CREDIT: REUTERS/JEFF BLEIJERVELD, DIRECTOR OF GLOBAL MINISTRIES/UBCENTRAL.ORG/HANDOUT |
Dr. Martin Salia, a native of Sierra Leone and a permanent U.S. resident, had been in very critical condition when he arrived at the Nebraska Medical Center on Saturday afternoon, Dr. Phil Smith, director of the biocontainment unit, said at a news conference.
"He had no kidney function, he was working extremely hard to breathe and he was unresponsive," Dr. Daniel Johnson said.
Salia was put on dialysis within hours of his arrival and required intubation and mechanical ventilation within 12 hours. He was given plasma from an Ebola survivor and the drug ZMapp provided by Mapp Biopharmaceutical on Saturday, said Dr. Chris Kratochvil, associate vice chancellor for clinical research at the University of Nebraska Medical Center.
Salia, 44, who was chief medical officer at United Methodist Kissy Hospital in Freetown, Sierra Leone, tested positive last week for Ebola, the United Methodist Church's news service said.
The news service said it was unclear how or where Salia contracted Ebola. Salia, who had trained as a doctor in Sierra Leone's College of Medicine, also worked at several other medical facilities.

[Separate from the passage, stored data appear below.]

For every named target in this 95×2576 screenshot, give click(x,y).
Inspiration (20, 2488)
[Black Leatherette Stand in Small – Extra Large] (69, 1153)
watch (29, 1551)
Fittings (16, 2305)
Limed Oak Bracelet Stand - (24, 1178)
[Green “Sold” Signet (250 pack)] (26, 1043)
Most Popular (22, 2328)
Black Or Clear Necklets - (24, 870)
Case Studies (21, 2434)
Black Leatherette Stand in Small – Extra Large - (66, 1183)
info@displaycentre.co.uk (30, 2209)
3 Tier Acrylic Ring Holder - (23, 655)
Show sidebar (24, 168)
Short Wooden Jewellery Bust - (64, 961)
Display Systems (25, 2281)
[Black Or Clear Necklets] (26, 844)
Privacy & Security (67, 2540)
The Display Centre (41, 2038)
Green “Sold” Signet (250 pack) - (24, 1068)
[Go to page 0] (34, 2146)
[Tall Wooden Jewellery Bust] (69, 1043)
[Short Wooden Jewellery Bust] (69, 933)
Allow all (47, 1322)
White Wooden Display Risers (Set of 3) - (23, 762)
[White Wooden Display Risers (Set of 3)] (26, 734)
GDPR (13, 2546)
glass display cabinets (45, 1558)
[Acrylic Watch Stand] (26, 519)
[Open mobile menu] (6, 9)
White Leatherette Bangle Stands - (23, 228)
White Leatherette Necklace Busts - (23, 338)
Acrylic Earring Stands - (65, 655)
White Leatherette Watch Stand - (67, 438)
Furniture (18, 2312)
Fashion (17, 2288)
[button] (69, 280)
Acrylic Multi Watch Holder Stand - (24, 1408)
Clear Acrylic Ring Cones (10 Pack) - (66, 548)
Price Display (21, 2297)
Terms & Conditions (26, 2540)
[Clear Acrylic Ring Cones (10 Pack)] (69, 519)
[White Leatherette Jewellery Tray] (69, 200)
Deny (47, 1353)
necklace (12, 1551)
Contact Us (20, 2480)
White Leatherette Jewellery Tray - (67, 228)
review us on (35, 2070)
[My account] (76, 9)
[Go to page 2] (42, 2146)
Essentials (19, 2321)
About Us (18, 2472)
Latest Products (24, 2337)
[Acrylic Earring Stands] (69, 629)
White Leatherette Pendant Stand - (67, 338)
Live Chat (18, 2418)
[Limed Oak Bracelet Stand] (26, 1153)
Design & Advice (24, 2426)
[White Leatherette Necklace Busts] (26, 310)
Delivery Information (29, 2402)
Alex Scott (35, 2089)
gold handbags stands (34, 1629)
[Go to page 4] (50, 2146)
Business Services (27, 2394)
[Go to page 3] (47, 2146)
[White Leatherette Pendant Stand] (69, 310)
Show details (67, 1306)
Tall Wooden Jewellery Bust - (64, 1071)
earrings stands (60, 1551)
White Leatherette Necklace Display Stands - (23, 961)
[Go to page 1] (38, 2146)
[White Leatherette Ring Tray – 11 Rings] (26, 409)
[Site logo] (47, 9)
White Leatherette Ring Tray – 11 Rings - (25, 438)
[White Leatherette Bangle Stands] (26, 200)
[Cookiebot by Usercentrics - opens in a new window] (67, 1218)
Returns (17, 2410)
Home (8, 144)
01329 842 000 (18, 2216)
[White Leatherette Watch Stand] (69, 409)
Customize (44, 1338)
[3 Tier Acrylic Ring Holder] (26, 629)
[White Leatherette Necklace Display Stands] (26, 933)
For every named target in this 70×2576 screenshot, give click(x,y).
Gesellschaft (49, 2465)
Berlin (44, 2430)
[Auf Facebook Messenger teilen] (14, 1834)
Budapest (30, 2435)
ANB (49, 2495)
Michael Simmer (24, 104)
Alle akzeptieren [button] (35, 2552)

"Our hearts go out to his grieving family," Bishop Warner H. Brown Jr., president of the United Methodist Council of Bishops, said in a statement. "Dr. Salia was a dedicated Christian physician who was living out a calling to serve others."
Salia was flown to the United States at the request of his wife, an American who lives in Maryland.
Salia was the third Ebola patient treated at the Omaha hospital. The two other Ebola patients, who were infected in Liberia, recovered.
Smith said staff who worked directly on Salia will take their temperatures twice a day, check daily for symptoms and log results into a database but will not be limited from working.
"As long as they are asymptomatic they are considered safe," Smith said. "Even if they were infected, they would not spread it to anyone else."
The current outbreak of Ebola is the worst on record. It has killed at least 5,177 people, mostly in Sierra Leone, Liberia and Guinea, according to the latest figures from the World Health Organization.